Task prompt: Could you repeat the lines between the one containing "You are a GUI" and the one containing "Action: 57,839", inclusive, swapping "GUI agent" for "interface agent" and leaving everything else unchanged?

Data for the task:

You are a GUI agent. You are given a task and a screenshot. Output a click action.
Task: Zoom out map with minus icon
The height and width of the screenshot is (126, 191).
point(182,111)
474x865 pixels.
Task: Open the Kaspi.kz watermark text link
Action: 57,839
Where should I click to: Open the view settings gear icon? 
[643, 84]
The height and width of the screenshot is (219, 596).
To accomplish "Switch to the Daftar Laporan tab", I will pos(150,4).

* * *

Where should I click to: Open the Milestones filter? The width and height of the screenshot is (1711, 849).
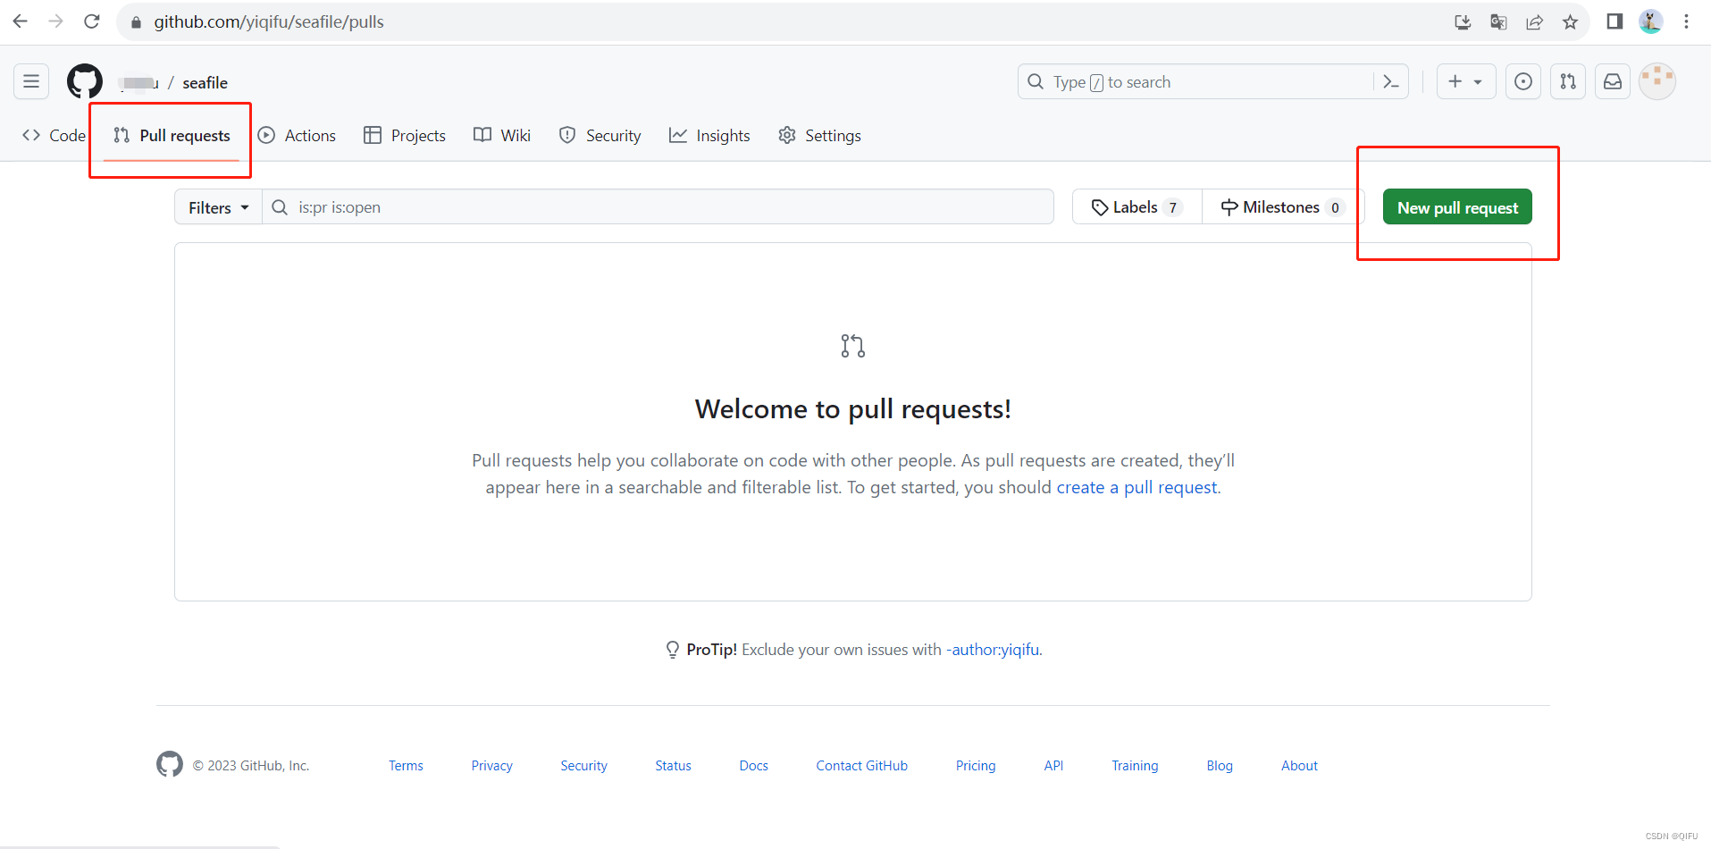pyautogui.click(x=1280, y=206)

...

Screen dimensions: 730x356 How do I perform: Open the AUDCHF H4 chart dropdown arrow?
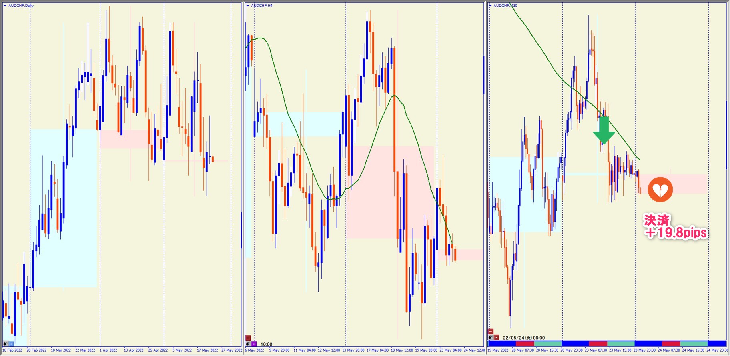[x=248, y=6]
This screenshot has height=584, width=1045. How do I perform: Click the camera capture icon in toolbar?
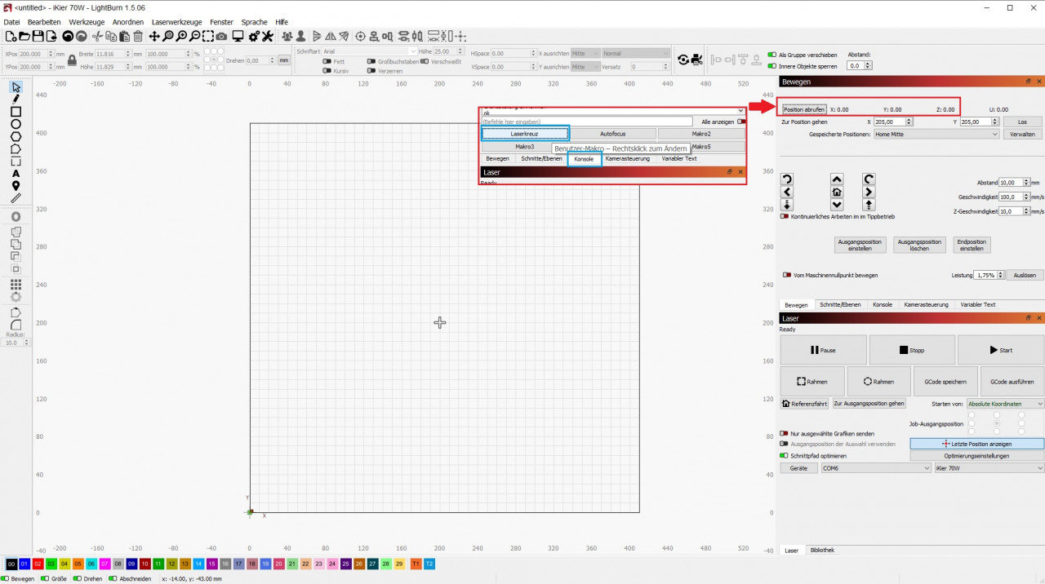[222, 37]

Expected output:
You are a interface agent. You are given a task and a screenshot. Output a click action.
Task: Zoom out map with minus icon
The height and width of the screenshot is (126, 191).
point(182,111)
474x865 pixels.
Task: Open the Kaspi.kz watermark text link
Action: 57,839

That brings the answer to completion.